Apenas mais uma página?!

Há na nossa galáxia, sempre, aqueles autores que acham que podem assassinar seus personagens. Onde a revolta cresce do âmago e brota tão alta quanto um arranha-céus, venho aqui instigá-los a participar de tal movimento cujo foco é mostrar todos os sentidos de massacrar personagens.

Pesquisas comprovam que os autores mais homicidas do mundo são também os mais lidos… Mas ao ser contra tal política, baseado em minha argúcia e silogismo, corporifiquei a tese “Apenas mais uma página?!”

Ao observar o Top 5 AuthorKiller, notamos grandes nomes da história da literatura moderna em gêneros como ficção e romance.

1- George R. R. Martin, autor das “Crônicas de Gelo e Fogo” (mais conhecida como a saga de “Game of Thrones”);

2- Suzanne Collins, autora da trilogia de “Jogos Vorazes”;

3- JK Rowling, autora de “Harry Potter”;

4- J. R. R. Tolkien, autor do livro “O Senhor dos Anéis”;

5- John Green, autor de romances como “A culpa é das estrelas”;

Em uma sociedade utilitarista e sem muitos argumentos para apresentar, preciso usar dos meios que tenho para convencê-los.
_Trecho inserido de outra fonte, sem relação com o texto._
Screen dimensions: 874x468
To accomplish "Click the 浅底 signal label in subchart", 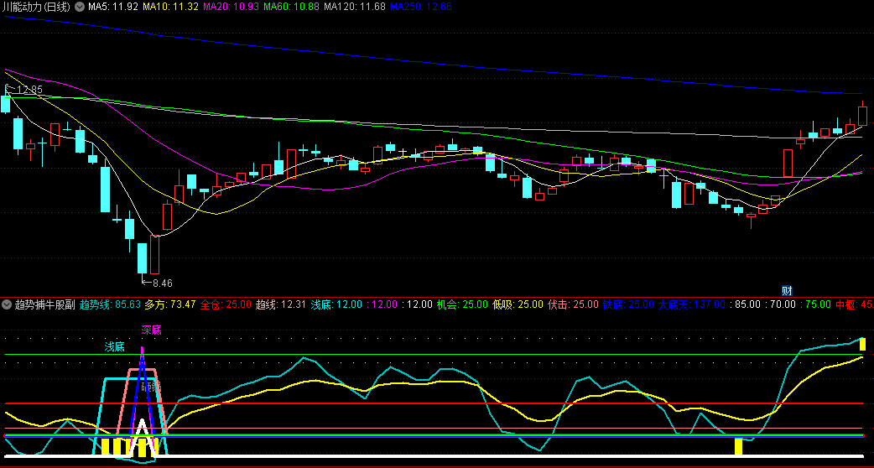I will 114,346.
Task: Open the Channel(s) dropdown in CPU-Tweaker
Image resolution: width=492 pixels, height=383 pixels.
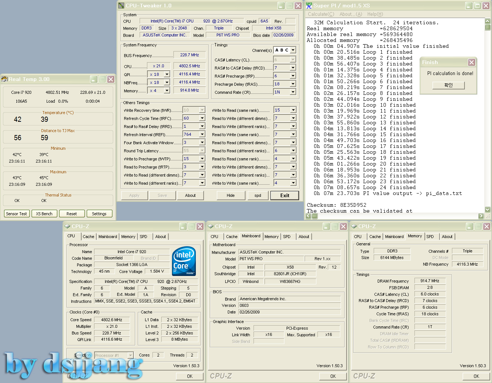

Cito assim o filme “Mais Estranho que a Ficção” em que um auditor de imposto de renda, mentalmente instável, ouve constantemente uma voz, descobre assim que é protagonista de uma história em que ele morre no final. Seu objetivo é encontrar o autor e mudar o final trágico, antes que seja tarde.

Partindo de tal ideia, seria possível que um autor, ao matar seu personagem, matasse também pessoas reais e histórias inteiras (confesso, essa é a ficção que preciso crer justificando meus argumentos)… Porém, algo totalmente comprovado por qualquer leitor nato é o fato de que cada personagem é um ser mental, por quem se tem apego e até afeto… Não será a mesma coisa depois que ele partir. O dilema será: mais uma vida desfeita ou apenas uma página?!